This study explores how the relationship specificity of an investment affects the ex-ante structure of contracts and the ex-post resolution of an ensuing hold-up problem.
Incomplete contracting theories have been a central building block for models in finance and economics for almost three decades. They build on the idea that when state contingencies cannot be perfectly observed, described or enforced, contracting parties are often left to settle contractual issues via ex-post renegotiations, which can lead to hold-ups for the parties that have made larger relationship specific investments.
However, despite the widespread use of contracting theories in organizational economics and corporate finance, very few empirical studies have directly tested the extent to which hold-up plays a role in explaining the ex-ante structuring of contracts and whether parties indeed resort to hold-up when the opportunity arises. This study seeks to bridge this knowledge gap, in addition to examining how contracts are renegotiated if one party does resort to hold-up. In addition, the study explores how the relationship specificity of an investment affects the ex-ante structure of contracts and the ex-post resolution of an ensuing hold-up problem, using a randomized-field experiment in the wholesale pen market in Chennai, Tamil Nadu.

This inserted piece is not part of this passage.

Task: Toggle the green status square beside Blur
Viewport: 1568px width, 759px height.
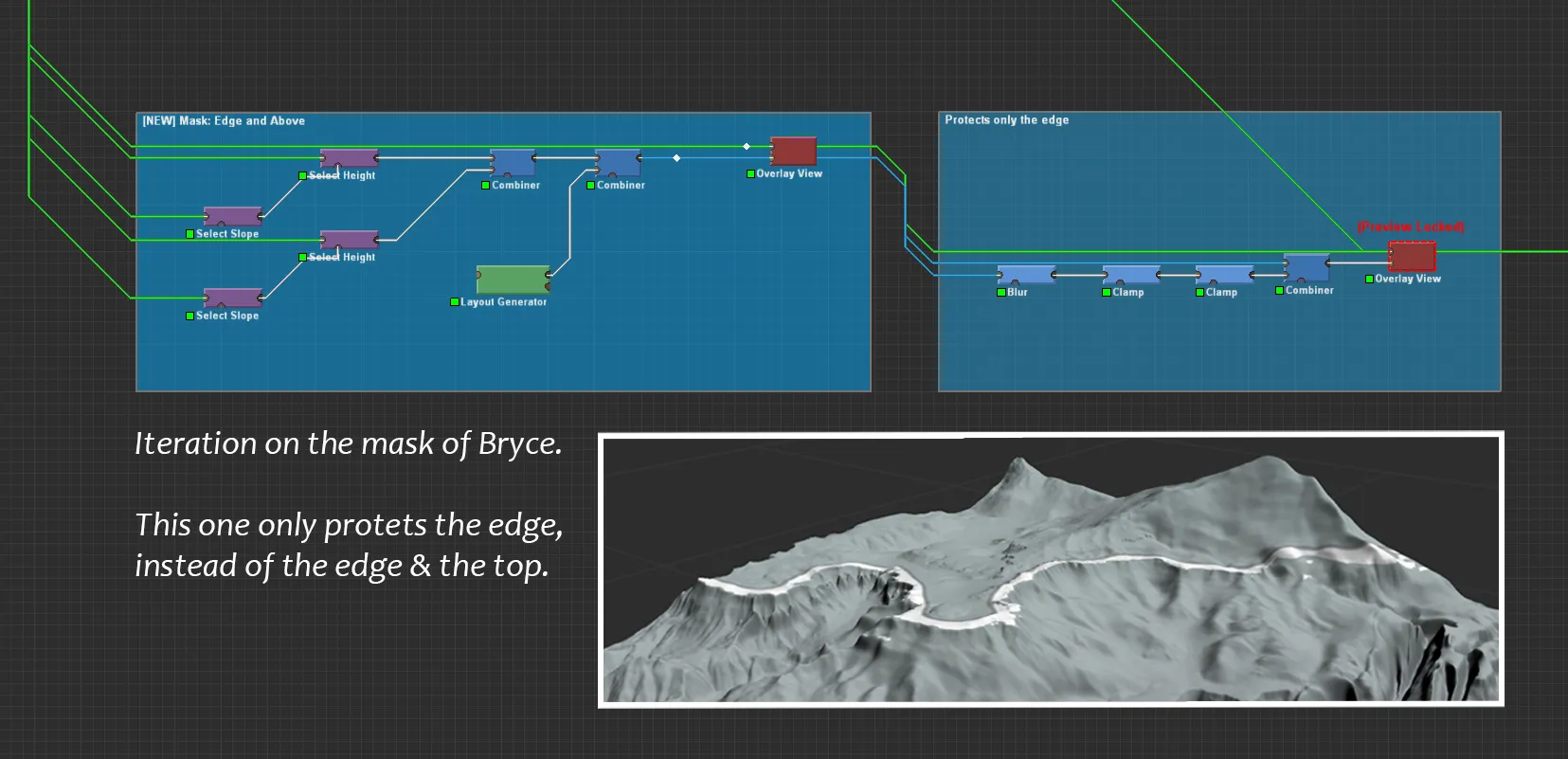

The Indian wholesale market for pens was chosen as the venue for the audit study. In the first part of the experiment, auditors were randomly assigned to pose as small businessmen and visit wholesale stores. They negotiated a bulk order of pens with each wholesaler, with an average order size of around 600 pens. The orders consisted of either generic pens that are easy to resell in the market (“plain pens”) or customized pens on which the wholesaler was asked to print a specific logo, which could not be removed once it is printed (“printed pens”). In either case, the wholesalers were required to make relationship-specific investments by ordering the pens from a large distributor and paying upfront for the order. Printed pens required a greater relationship-specific investment from the wholesaler, since the printing charges were borne by the wholesaler, and that pens which were printed could not be used in any other sale. The wholesaler had some scope for hold-up, as they could, in theory, behave opportunistically and not provide timely delivery of the order or charge a higher price at the time of delivery. However, this was unlikely to happen, as it would damage the wholesaler’s reputation. Thus, the shopper had more bargaining power ex-post to renegotiate the price of the order. In the second stage of the experiment, the research team conducted an ex-post renegotiation of the contracts for 75 pen orders (half for plain and half for printed pens). The shoppers called up the wholesaler on the day of delivery to tell him that the order could not be honored in full due to cancellation by the shopper’s ultimate customer and offered to buy the order at a reduced price.
The results of the study show that there is clear support for the importance of relationship-specific investments in contracting. Further, the study reveals that the specificity of the investment affects the bargaining position of the wholesaler. When faced with an actual hold-up, wholesalers are more willing to renegotiate an order ex-post and accept lower prices when the order had been placed for printed pens. The results are surprising given that the salvage value for these printed pens is close to zero and therefore a deviation from the assumption that renegotiation leads to ex-post efficient outcomes.
The underlying cause for the unwillingness to negotiate by the wholesalers is most likely a rational calculation of the benefits of protecting their goodwill. If prevalent social norms were the trigger, then the wholesalers would remain indifferent to the economic impact of their actions. In addition, it is observed that wholesalers expected low hold-up probabilities even from shoppers with whom they have never interacted before, so the reputational Implications for them are minimal. Thus, the study shows how relationship specificity of an investment indeed affects the ex-ante structure of contracts and the ex-post resolution of an ensuing hold-up problem.